Under this "regularization", the harmonic series can be interpreted as $s_{-1}$ and assigned a value $$s_{-1} = \lim_{k \rightarrow 1} \zeta(k) (2-2^k) = -2 \log 2$$


I was looking at regularizing divergent series to get a "reasonable" finite number. For instance, $$1+1+\cdots = - \frac12$$ can be obtained through the analytic continuation based on geometric series (or) the zeta function evaluated at the origin.
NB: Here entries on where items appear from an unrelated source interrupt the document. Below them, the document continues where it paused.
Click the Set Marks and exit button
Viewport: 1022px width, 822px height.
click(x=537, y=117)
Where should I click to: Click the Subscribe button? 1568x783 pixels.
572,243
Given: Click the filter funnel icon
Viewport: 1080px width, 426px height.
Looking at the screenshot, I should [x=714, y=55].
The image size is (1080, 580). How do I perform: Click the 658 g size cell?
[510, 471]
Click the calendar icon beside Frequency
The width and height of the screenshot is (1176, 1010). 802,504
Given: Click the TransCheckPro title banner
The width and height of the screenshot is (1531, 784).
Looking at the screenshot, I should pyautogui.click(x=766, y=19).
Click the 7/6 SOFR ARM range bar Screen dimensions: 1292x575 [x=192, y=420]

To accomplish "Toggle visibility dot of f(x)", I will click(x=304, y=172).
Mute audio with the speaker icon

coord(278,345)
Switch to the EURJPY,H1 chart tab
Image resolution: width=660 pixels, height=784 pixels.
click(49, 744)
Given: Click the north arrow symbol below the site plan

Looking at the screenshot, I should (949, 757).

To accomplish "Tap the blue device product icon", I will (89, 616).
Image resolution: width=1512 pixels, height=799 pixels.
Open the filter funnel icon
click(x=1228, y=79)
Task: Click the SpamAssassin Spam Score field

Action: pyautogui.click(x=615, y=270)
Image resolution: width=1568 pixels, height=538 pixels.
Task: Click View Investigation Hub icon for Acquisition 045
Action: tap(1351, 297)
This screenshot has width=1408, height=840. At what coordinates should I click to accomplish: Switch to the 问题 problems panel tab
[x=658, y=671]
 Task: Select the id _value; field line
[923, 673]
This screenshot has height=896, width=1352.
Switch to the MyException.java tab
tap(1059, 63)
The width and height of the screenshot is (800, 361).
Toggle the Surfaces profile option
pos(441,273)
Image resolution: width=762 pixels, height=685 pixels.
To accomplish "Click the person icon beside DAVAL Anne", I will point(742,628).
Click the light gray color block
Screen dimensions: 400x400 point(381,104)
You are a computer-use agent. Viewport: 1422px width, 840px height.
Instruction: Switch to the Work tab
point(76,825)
Based on analytic continuation, we have that $$ 1^1 + 2^1 + \cdots = -\frac1{12} $$ $$ 1^2 + 2^2 + \cdots = 0 $$ $$ 1^3 + 2^3 + \cdots = \frac1{120} $$ $$ 1^4 + 2^4 + \cdots = 0 $$ And in general, the zeta-regularization (or) analytic continuation based on geometric series gives us $$ \begin{align} 1^k + 2^k + \cdots & = \zeta(-k) \end{align} $$ One of the first things which I hoped these infinite series would satisfy was some of the nice relations/ recurrence satisfied by their finite counterparts (the Faulhaber polynomials). For instance, $$ \begin{align} 1^3 + 2^3 + 3^3 + \cdots + n^3 = \left( 1 + 2 + 3 + \cdots + n\right)^2 \end{align} $$ whereas $$ \zeta(-3) \neq \zeta(-1)^2 $$ I was playing around to assign a different value, (in a nice way) to the diverging series $1^3 + 2^3 + 3^3 + \cdots$ and/ or $1 + 2 + 3 + \cdots$ so that we can still have $$ \begin{align} 1^3 + 2^3 + 3^3 + \cdots = (1+2+3+\cdots)^2 \end{align} $$ and in general assigning values to the diverging series $1^k + 2^k + \cdots$ that agree with the Faulhaber's polynomial. If we define, $S(n;k) = 1^k + 2^k + \cdots n^k$ and assign a finite value to $\lim_{n \rightarrow \infty} S(n;k)$ as $s_k$, we would like $s_k = P_k(s_0)$ where $P_k(s_0)$ is a polynomial in $s_0$ of degree in $k+1$ since their finite counterparts satisfy $S(n;k) = P_k(S(n;0)) = P_k(n)$ and hence $$s_k = \lim_{n \rightarrow \infty} S(n;k) = \lim_{n \rightarrow \infty} P_k(S(n;0)) = P_k \left( \lim_{n \rightarrow \infty} S(n;0) \right) = P_k(s_0)$$ Note that $\zeta(-k) \neq P_k(\zeta(0))$ for odd $k$.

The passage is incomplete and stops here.